● WHAT YOU WILL DO
Going from the line that contains "The height and width of the screenshot is (693, 1406)." through the last line of the records, set down each line again exactly, both included, with pictures left out.

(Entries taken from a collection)

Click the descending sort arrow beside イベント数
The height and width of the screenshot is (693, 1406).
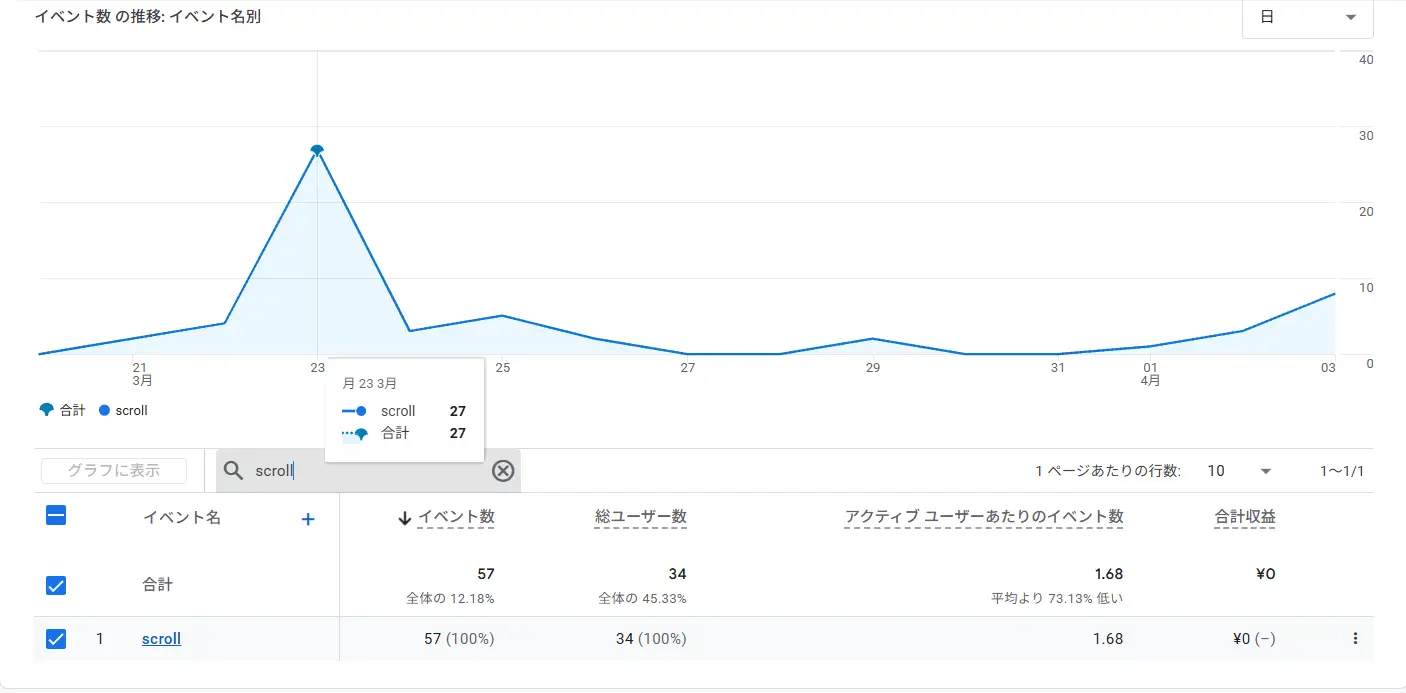(x=401, y=517)
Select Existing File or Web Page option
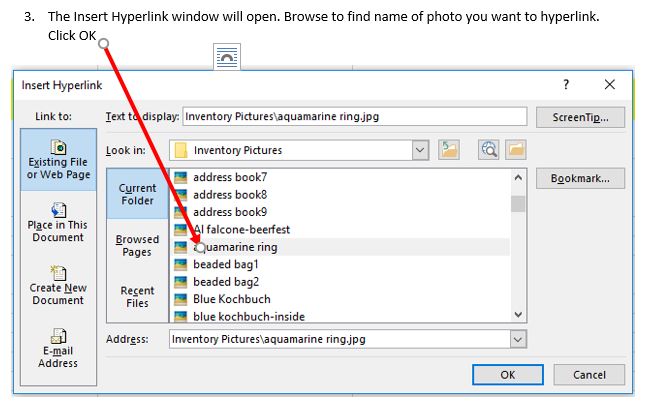The height and width of the screenshot is (411, 659). click(x=57, y=158)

● OUTPUT
The height and width of the screenshot is (693, 1406).
(x=401, y=517)
Select Existing File or Web Page option
The height and width of the screenshot is (411, 659). click(x=57, y=158)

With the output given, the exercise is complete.